Share this observation with Kampermpool and he’ll take it as a veiled threat, stepping backward cautiously, narrowing his eyes, and asking, “What fire? Tomorrow? What do you mean, fire?” After that, he clams up. He’s sulking. The sun climbs higher. The fields get warmer. The pointed little leaves of his dancing plant — his Desmodium gyrans — nod and bounce in the breeze. The bird warbles again. He shrugs. “I spent seven years on this plant,” he explains sheepishly.
The Plant twitches.
Before Kampermpool could start breeding The Plant, he first had to find it. Ask him where it came from and he quickly gets coy, simultaneously jabbing a stubby little thumb at the green hills over his shoulder, pointing vaguely at some trees on the other side of the road, and nodding his head toward Laos in the north, all the while muttering quietly to himself.

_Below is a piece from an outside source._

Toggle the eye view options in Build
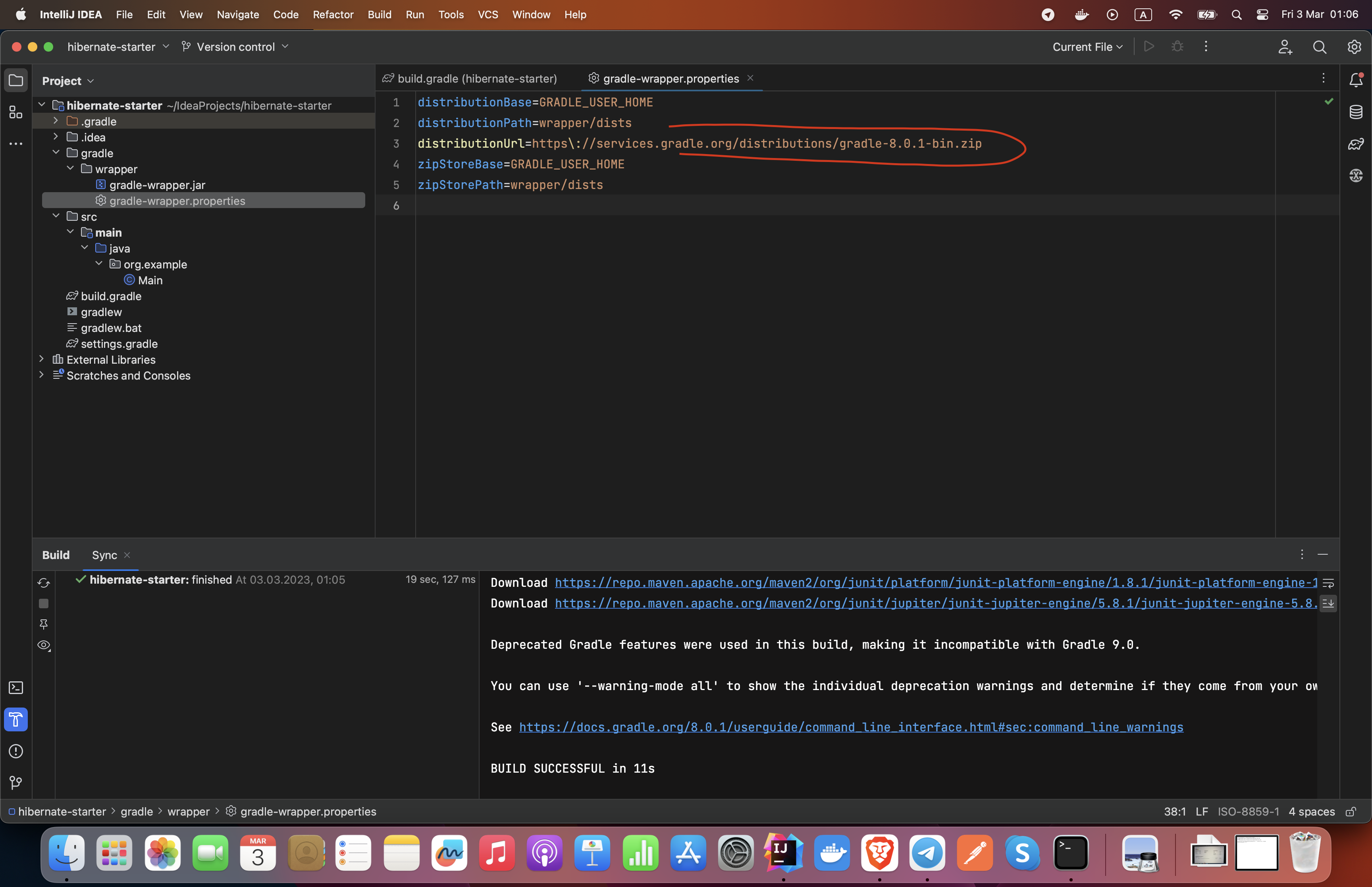 (x=44, y=645)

When he was a young man, Kampermpool carefully states, considering every word to be sure of giving nothing away, the elders of the hill tribes scattered to the north would talk about a species of plant that danced. They used the dancing plants, he says, high in the mountains, in the jungle villages and the border towns, to make tea.

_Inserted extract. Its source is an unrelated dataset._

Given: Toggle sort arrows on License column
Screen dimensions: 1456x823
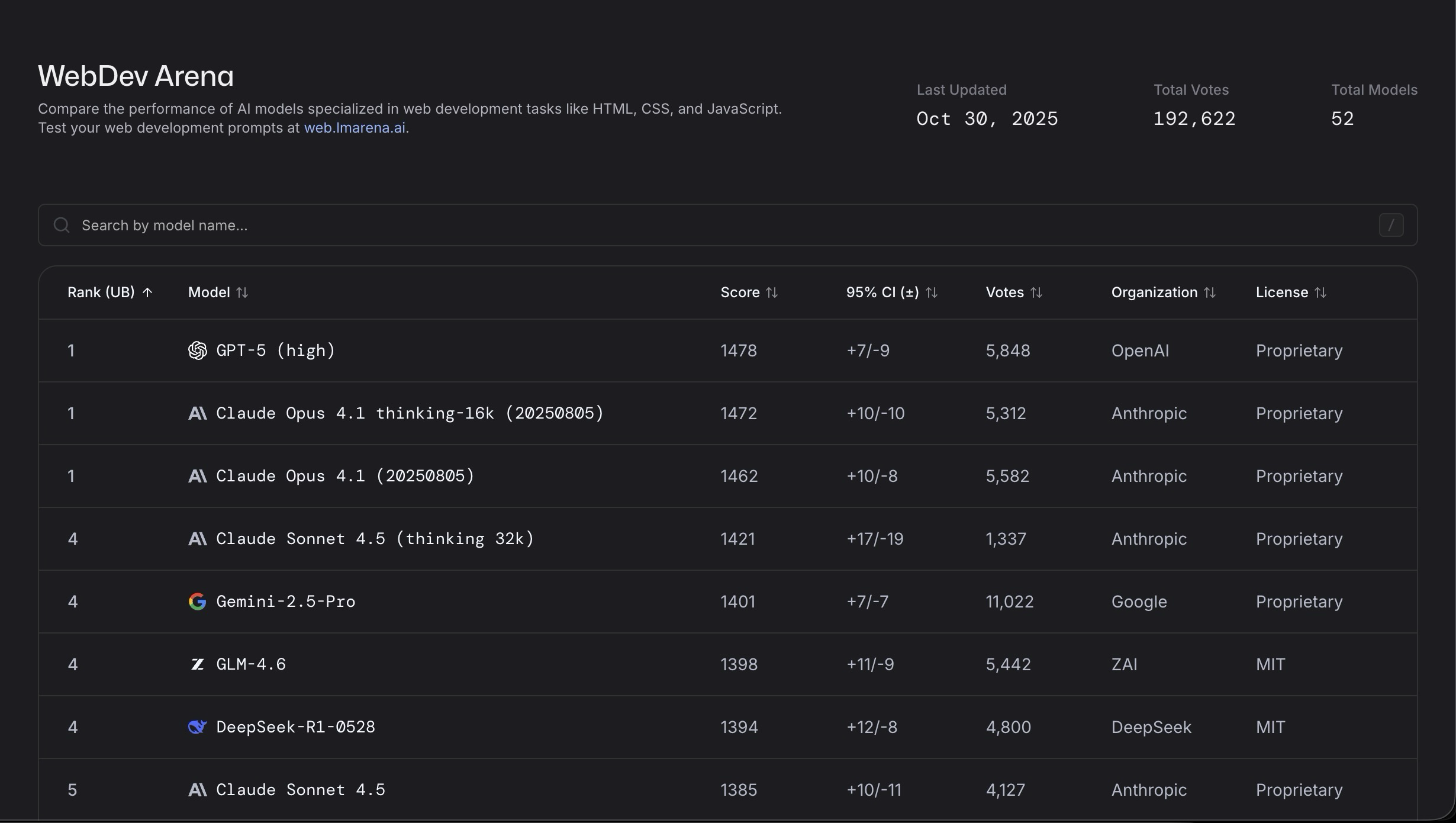Looking at the screenshot, I should click(x=1320, y=292).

It was 1976. Kampermpool began to search for the plant. “I hired people to check for me,” he says. “I found one in Yunnan, in China, but the leaves are bigger; they have some near Kanchanaburi, near Burma, but nobody pays attention — it looks like a weed.”

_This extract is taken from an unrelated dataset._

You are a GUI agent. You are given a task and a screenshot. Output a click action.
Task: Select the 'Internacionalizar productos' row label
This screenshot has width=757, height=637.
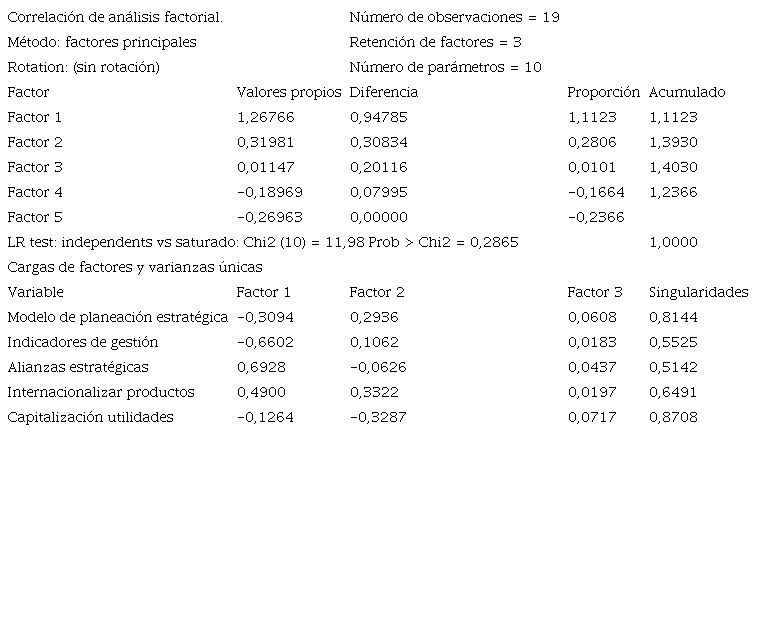[x=101, y=393]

And it does look like a weed. A couple of sprigs of Kampermpool’s plant would not look entirely out of place atop a salad. Neither would it attract attention sprouting from between two paving slabs. If a trusted friend told you it was bok choy, you would not question it.
Eventually, says Kampermpool, crouching suddenly behind a thick clump of orchids and hunching his shoulders, his hired workers found a dancing species growing deep in the jungle. Kampermpool shifts his weight to the balls of his feet, leans forward, and whispers from behind his hand. “Shhhhhhhh,” he says. He is no longer standing in his nursery with the morning sun slanting through the clouds: Dr. Pradit Kampermpool is back in the jungle.
“So I’m watching,” he whispers, parting imaginary foliage and squinting through the years, past the rows of orchids and the bales of barbed wire, to an imaginary clearing. “Hmmm…” he says softly. “Well, the leaves are similar.” He pauses for effect. “Then it moved a little bit!” he shouts, flinging his arms in the air and jumping backward.
It was 1991. The search for the dancing plant was over. It had taken 15 years. “This plant nearly disappeared from the world,” Kampermpool says, “so I dug it up.”
It is a simple statement. Kampermpool is not trying to be literal, but that is exactly what he did. He dug it up. He took a shovel deep into the jungle, dug up the plant, shook the dirt from its roots, brought it back here and carefully planted it in the trough filled with dark, wet soil that sits at the shady end of his nursery. It has remained there ever since, its roots probing the rich mulch that Kampermpool regularly shovels on and gently pats down. Finally, the complex breeding programs, the 24-hour nurturing — the watering, fertilizing, measuring, sampling, pruning, trimming — the crossbreeding, the biopsies, the singing, the coaxing, the watching, the constant monitoring, could begin. First he bred the plant, and then he bred it again — second generation, my friend, OK? — and then later still, he crossbred it with a Chinese species of gyrant to create a hybrid. Slowly, over the years, the plant became The Plant.